En estos tiempos de nudos gordianos este libro se parece a un arma de fuego, con una estructura en cuatro partes. La primera es breve como un gatillo, compendia importantes cuestiones preliminares como la diferencia entre fenomenología y metafísica del sentido de la vida y culmina en la explicación de la vida como objeto metafísico. La segunda es como la mirilla que precisa el objetivo, se explaya sobre los efectos del nihilismo en la modernidad tardía como expresión de una vida sin sentido. La tercera es el cañón del adminículo, donde se entra en discusión con las soluciones inmanentistas, panteístas, orientalistas y valorativas del sentido de la vida. Y la última constituye la munición pretendidamente mortal, aborda la dimensión religiosa en relación con el mal radical, la idea de Dios y el Final de los Tiempos. En última instancia, aun cuando cualquier discurso sobre Dios sea analógico, en tiempos de tribulación Dios aparece solidario al hombre para liberarlo de las tinieblas del escepticismo. Esto es lo que se percibe en la conclusión, la fumarada que deja el disparo, que la nueva imagen de Dios de íntimo entroncamiento con el destino humano puede acabar con la errónea impresión de su lejanía con la historia humana y puede devolverle al hombre un protagonismo responsable de su destino terrenal.

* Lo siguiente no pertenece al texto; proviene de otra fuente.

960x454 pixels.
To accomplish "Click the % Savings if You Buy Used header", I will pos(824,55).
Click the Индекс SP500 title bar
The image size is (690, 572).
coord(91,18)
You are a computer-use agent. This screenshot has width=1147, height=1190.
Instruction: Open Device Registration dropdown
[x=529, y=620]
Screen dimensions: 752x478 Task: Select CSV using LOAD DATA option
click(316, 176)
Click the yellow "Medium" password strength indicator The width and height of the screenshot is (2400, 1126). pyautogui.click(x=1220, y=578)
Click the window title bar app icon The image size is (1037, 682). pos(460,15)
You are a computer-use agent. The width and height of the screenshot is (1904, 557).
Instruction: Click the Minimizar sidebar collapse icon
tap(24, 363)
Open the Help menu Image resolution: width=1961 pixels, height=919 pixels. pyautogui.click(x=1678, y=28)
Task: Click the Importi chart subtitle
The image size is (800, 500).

En realidad son inauditos los efectos revolucionarios que significaría volver a la imagen del Jesús evangélico a través de una nueva imagen de Dios para nosotros, histórica e inmanente al mundo. Y esto ya lo subrayaron en la década de los sesenta y setenta las teologías de la praxis, pero lo que no esclarecieron –por tratarse de otra época- fue la condición ontológica existencial que dificulta que el hombre del capitalismo cibernético pueda recuperar el sentido de lo divino y descubrir una vida con sentido. El hombre occidental se ha desespiritualizado por efecto de una divinidad percibida como demasiado trascendente, teísta, lejana, inmutable, en sí y para sí. Esto ha sido casi determinante en la desacralización del mundo y el sinsentido de la vida. El mundo de hoy clama volver a ser sacralizado, pero por la presencia de un Jesucristo vivo y terrenal, que está junto al necesitado y al que sufre. Ya no se trata del otrora temor eclesial de declarar que la trascendencia de Dios se volvió inmanente con Cristo, por las imprevisibles consecuencias políticas y revolucionarias que traería un Jesús que camina junto con el oprimido y que como los Profetas lucha por un orden social justo, sino de lo que se trata ahora es del avance casi incontenible de un mundo luciferino que se consolida y que exige, de quienes no arrían las banderas del humanismo, de la esperanza y de la fe, una lucha activa por el bien en el mundo en medio de estos tiempos finales para la civilización occidental.